Variation in students' experiences of small group tutorials

  • Improving Student Learning Theory and Practice - 10 Years on

    Title: Variation in students' experiences of small group tutorials.

    Author(s): Paul Ashwin
    Institution(s): University of Oxford
    Session: Research Seminar  

    Ramsden (1991) found that students' perceptions of their learning environment can vary, within a single context, across five factors that are related to the quality of their learning. The more students perceive that they experience good teaching, appropriate assessment, appropriate workload, clear goals and standards, and independence in their learning, the higher the quality of their learning is likely to be. By these measures the learning environment at the University of Oxford would appear to be extremely supportive of students' learning. They are expected to regulate their own learning, they are provided with a supportive domestic environment with outstanding library resources, and they experience very small group tutorials with tutors who are often leaders in their academic fields. It is this tutorial system that is at the heart of the learning environment at the University of Oxford.

    There has been much informed opinion on the nature of the Oxford tutorial and tutor-student interaction. For example, Moore (1968), based on his experience as a tutor at Oxford, emphasised three cardinal principles of the tutorial: catering for the individual, the co-operation between tutor and student and a particular view of knowledge. He argued that the individual nature of the tutorial allows each student to learn at their own pace, and ask any questions they may have and the tutor to adapt the process to the student's learning needs and to give students immediate feedback on their performance. He argued that the tutorial relationship should be one in which two minds worked on the same problem. It is an opportunity for intellectual growth for the student and the tutor, in which the student should gradually acquire independence from their tutor. Finally, Moore argued that, in the tutorial, knowledge is seen as contested. The undergraduate has the opportunity to put forward his or her own ideas and present a critical analysis of a particular problem or proposition.

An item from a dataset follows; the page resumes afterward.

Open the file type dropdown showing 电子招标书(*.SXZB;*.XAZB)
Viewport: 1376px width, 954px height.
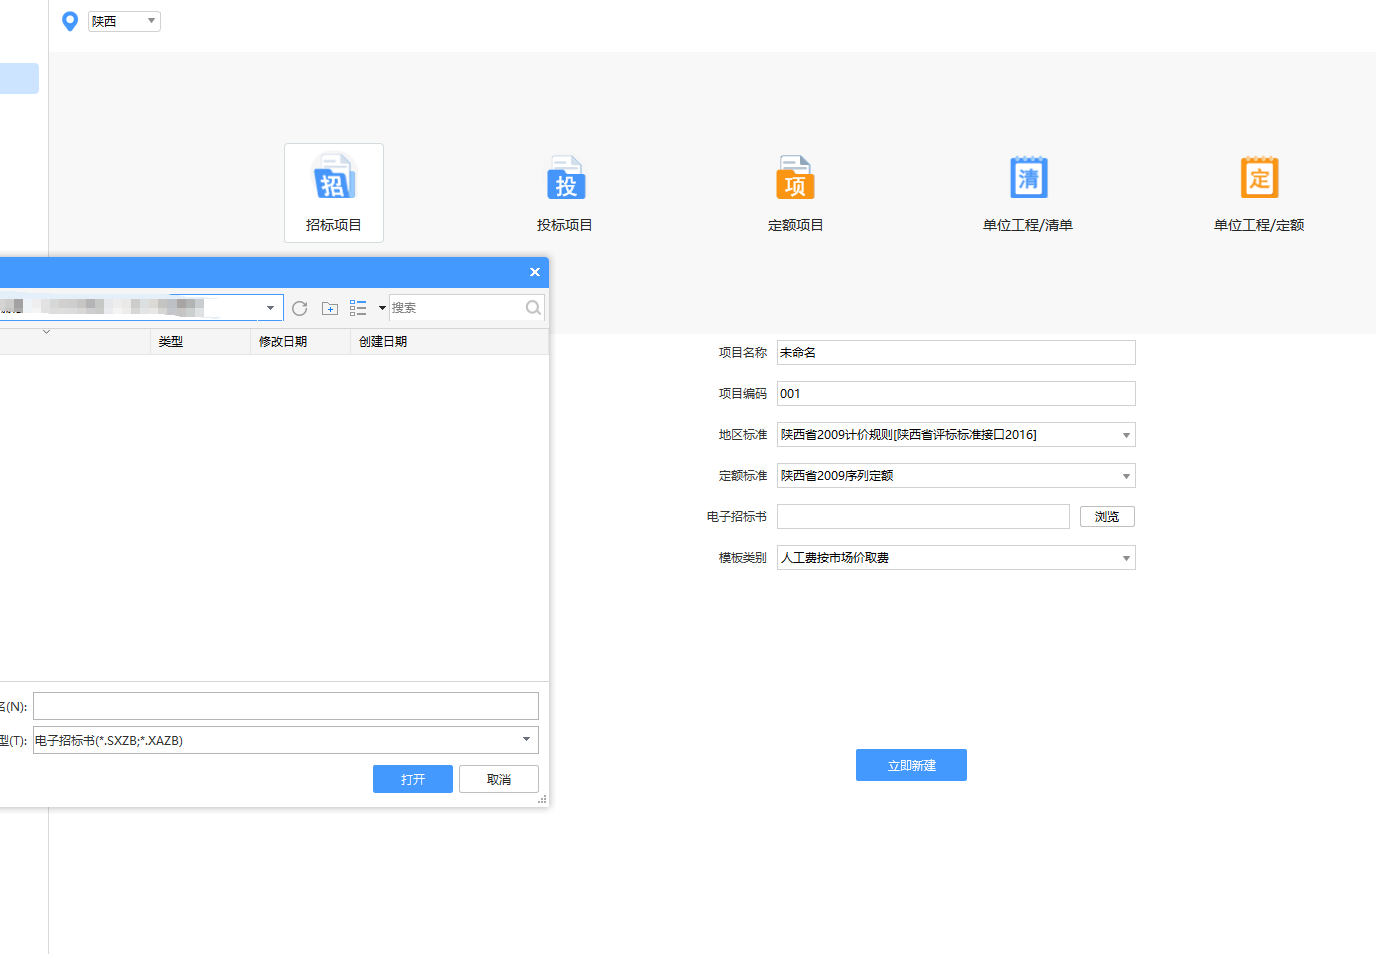[x=525, y=740]
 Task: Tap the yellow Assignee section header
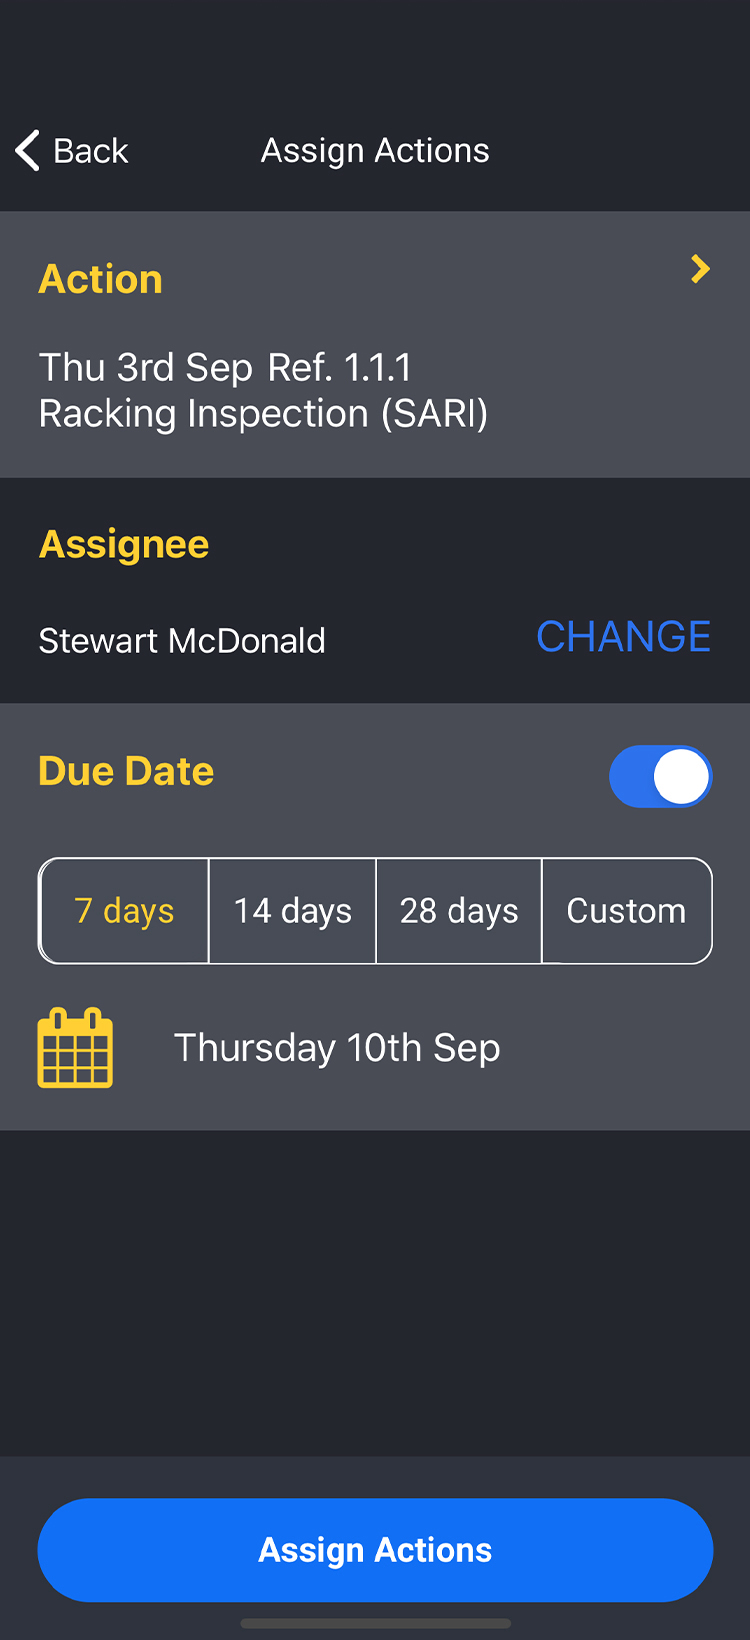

    However, there is little, if any, research evidence of how students experience this type of tutorial, and how that experience is related to the quality of their learning. This paper, rather than comparing the learning environment at Oxford with other higher education contexts, focuses on what it is about this teaching and learning system that leads some students to experience it as more supportive than others. It will describe this aspect of the learning environment from the students' perspective and consider to what extent Moores description of the tutorial is one that is borne out by students' perceptions of their tutorial experience. It will examine the qualitatively different ways in which students' experience tutorials and how students' conceptions of tutorials relate to their conceptions of learning and their approaches to learning. The Oxford tutorial system remains one of the few large-scale naturalistic settings in which to study one-to-one and one-to-two teaching interactions, and as such the findings of this study may have implications for the development of both virtual learning environments and peer learning systems that seek to support individual students.


    Moore, W.G. (1968) The Tutorial System and Its Future. Oxford: Pergamon Press.

    Ramsden, P (1991) A performance indicator of teaching quality in higher education. Studies in Higher Education, 16, pp.129-150.